Impala Platinum Sees Significant Drop in Interim Profits Amid Lower PGM Prices

Impala Platinum Sees Significant Drop in Interim Profits Amid Lower PGM Prices

Impala Platinum Holdings (Implats) reported a notable decline in its earnings for the six-month period ending December 31, primarily due to a significant reduction in revenue, influenced by a 37% decrease in the dollar revenue per 6E ounce sold. This decline was somewhat mitigated by an 8% depreciation in the rand, according to the company’s recent trading statement.

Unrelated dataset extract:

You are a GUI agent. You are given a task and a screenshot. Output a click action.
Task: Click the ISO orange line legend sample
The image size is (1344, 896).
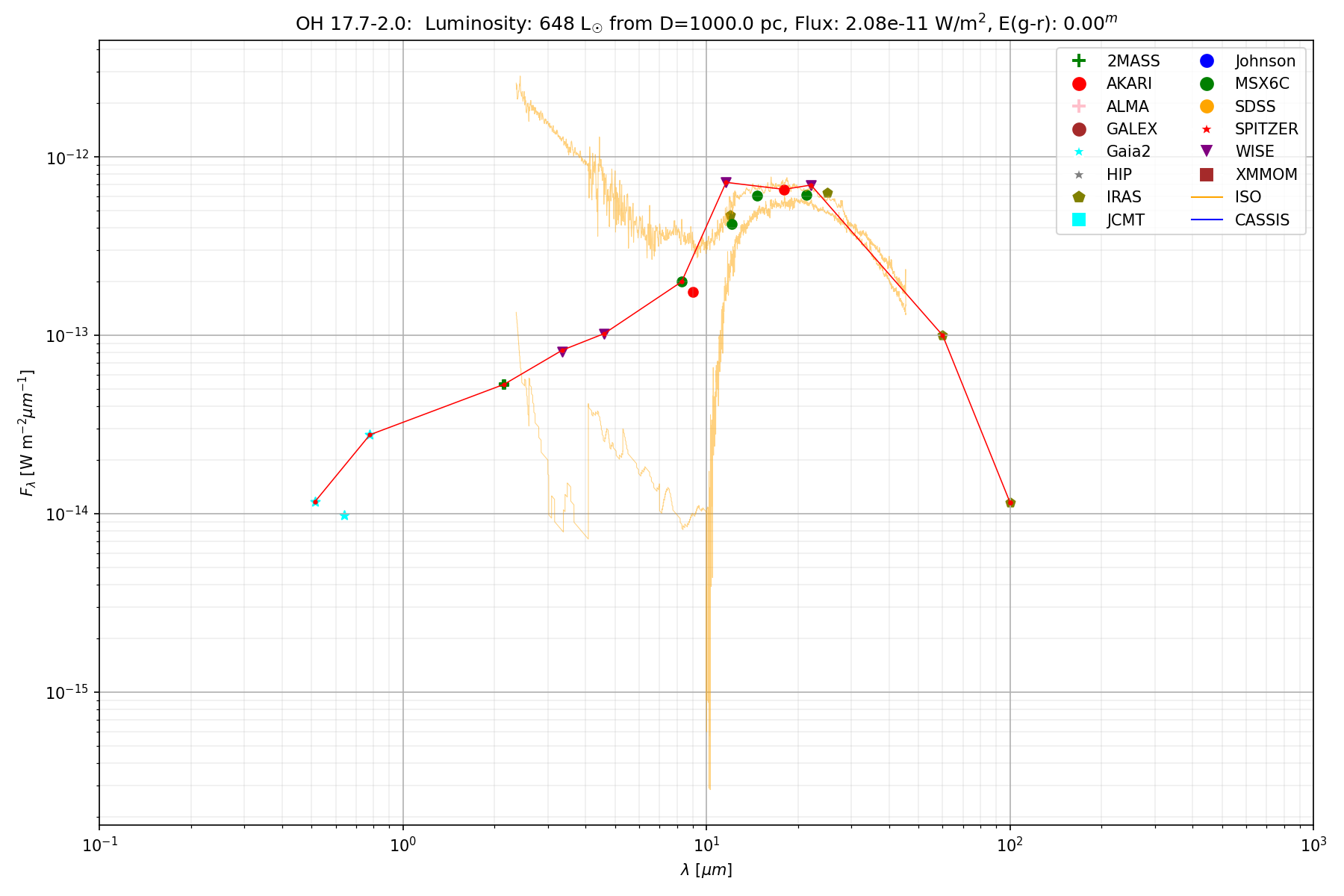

Despite experiencing a 12% increase in sales volumes, thanks to the first-time interim consolidation of Impala Bafokeng and enhanced operational efficiency, the company’s cash costs were adversely affected. The inclusion of Impala Bafokeng’s cost base and the weaker rand’s impact on the translated costs of Zimplats and Impala Canada contributed to the financial strain.

Implats anticipates its headline earnings to drop significantly, by between 75% and 82%, settling between ZAR2.5 billion ($132.5 million) and ZAR3.5 billion ($185.5 million). Similarly, headline earnings per share (Heps) are expected to decrease by 76% to 83%, ranging from 279 cents (14.79 cents USD) to 391 cents (20.73 cents USD), in stark contrast to the prior comparable period’s headline earnings of ZAR14 billion ($742 million) and Heps of 1,654 cents (87.66 cents USD).

The basic earnings have also been impacted by a ZAR701 million ($37.15 million) impairment of property, plant, and equipment at Impala Canada, attributed to a “further material decline” in the palladium price and changes in planned operational parameters at the site. Additionally, a R987 million ($52.31 million) impairment at the Two Rivers Platinum joint venture was recorded. This impairment resulted from the combined valuation effects of lower rand platinum group metal (PGM) pricing and increased near-term capital expenditures from the under-construction Merensky Project.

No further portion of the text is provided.